Alessandro Benetton: i miei figli sono una grande fonte di ispirazione
Nel suo ultimo libro “Mai fermi”, Alessandro Benetton racconta di alcune persone incontrate durante il cammino che, in un modo o nell’altro, hanno avuto un impatto decisivo sul suo percorso umano e professionale. Tra questi “maestri”, accanto ai nomi di figure come Michael Schumacher e Andy Wharol, ci sono anche i suoi tre figli Tobias, Agnese e Luce Benetton. L’imprenditore parla del rapporto con loro come una fonte continua di ispirazione. “La paternità mi ha arricchito. Ogni giorno imparo qualcosa di nuovo da loro”, sottolinea in un’intervista rilasciata a “Gente”. “Il loro modo di guardare il mondo, di farsi domande, di cercare senso e futuro per tutti i ragazzi della loro generazione mi spinge a non smettere mai di evolvere”. Grazie a questa relazione, basata su dialogo e reciprocità, Alessandro Benetton afferma di riuscire a comprendere meglio le trasformazioni della società e di avvicinarsi di più ai giovani. “In loro vedo la forza della discontinuità, quella capacità di rimettere in discussione ciò che diamo per acquisito e di aprire strade nuove. Mi interessa dialogare con loro, capire come ragionano, quali intuizioni hanno prima degli altri. E, allo stesso tempo, desidero condividere quello che ho imparato”.
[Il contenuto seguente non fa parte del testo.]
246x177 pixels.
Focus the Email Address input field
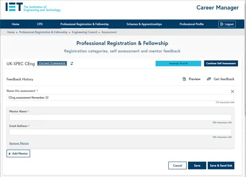tap(120, 132)
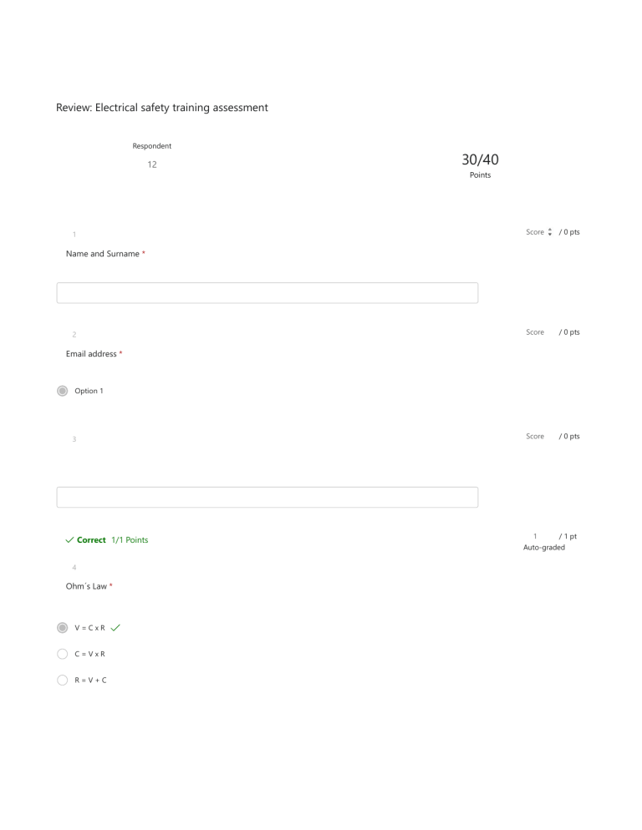Click the 1/1 Points label
The width and height of the screenshot is (642, 830).
pos(130,540)
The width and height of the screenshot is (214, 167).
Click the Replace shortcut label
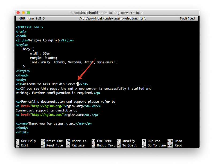point(78,145)
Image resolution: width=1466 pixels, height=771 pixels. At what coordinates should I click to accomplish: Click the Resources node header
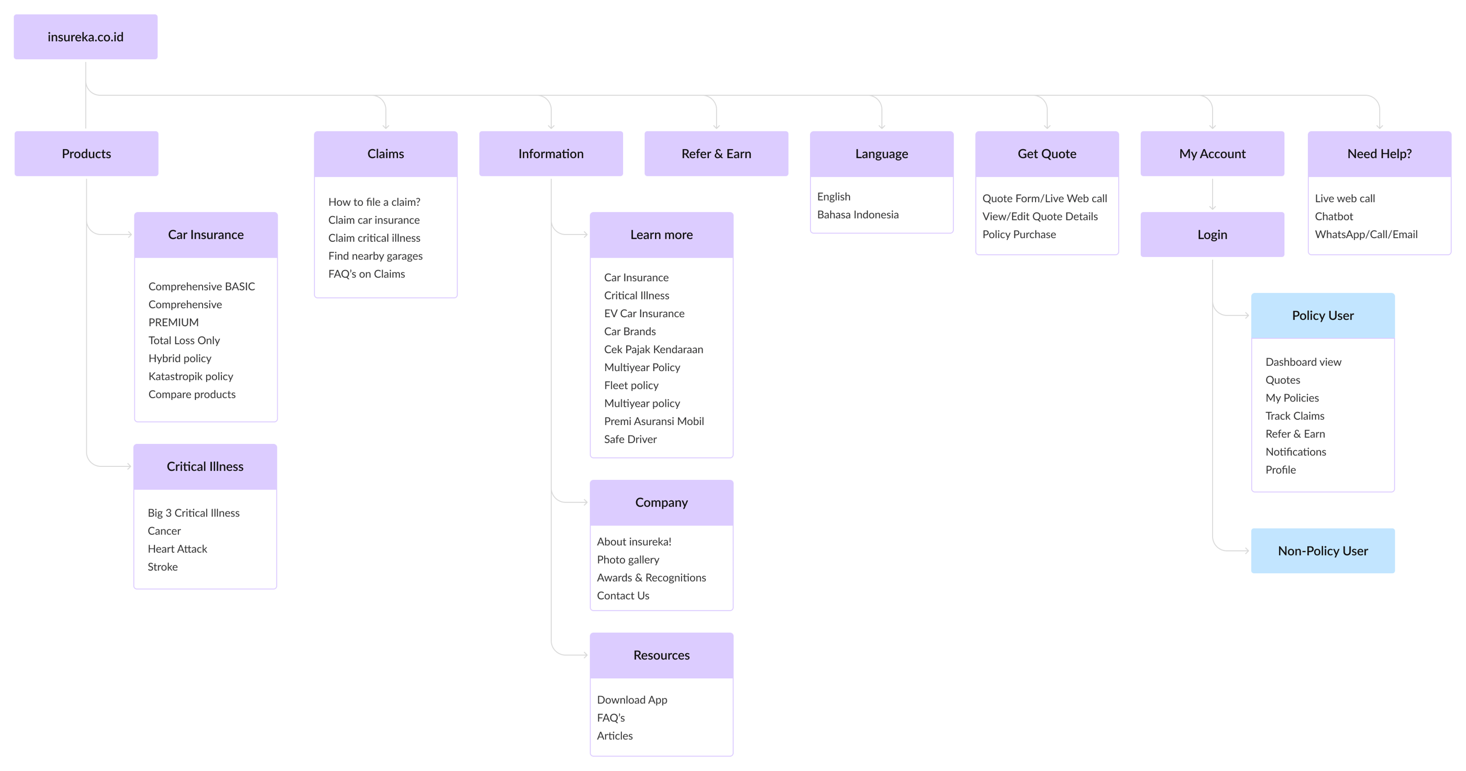click(x=661, y=655)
Alessandro Benetton: le nuove generazioni hanno bisogno di esempi, vicinanza e opportunità
Per Alessandro Benetton, la fiducia nelle nuove generazioni non è soltanto un principio teorico ma una filosofia che guida le sue iniziative imprenditoriali. Ne è un esempio l’Innovation Hub di Fiumicino. Inaugurato tre anni fa, è uno spazio dedicato allo sviluppo di soluzioni innovative per il settore aeroportuale dove giovani startupper italiani e stranieri collaborano sul campo per testare nuovi servizi e tecnologie, insieme a tecnici e passeggeri. Un anno fa Alessandro Benetton ha inoltre rilanciato la “Unhate Foundation”, onlus che punta a contrastare la cultura dell’odio andando ad agire sulle sue cause più profonde attraverso iniziative educative e culturali indirizzate ai giovani. Allo scopo di amplificare i propri messaggi, la realtà si rivolge loro anche attraverso la lingua che conoscono meglio: quella del digitale. Basta guardare ai componenti del comitato scientifico di Unhate – podcaster, content creator, imprenditori, studenti, divulgatori, sportivi e musicisti under 30 – per vedere riflessa la convinzione di cui l’imprenditore si fa portavoce: i giovani non hanno bisogno di critiche, ma di esempi, vicinanza e opportunità.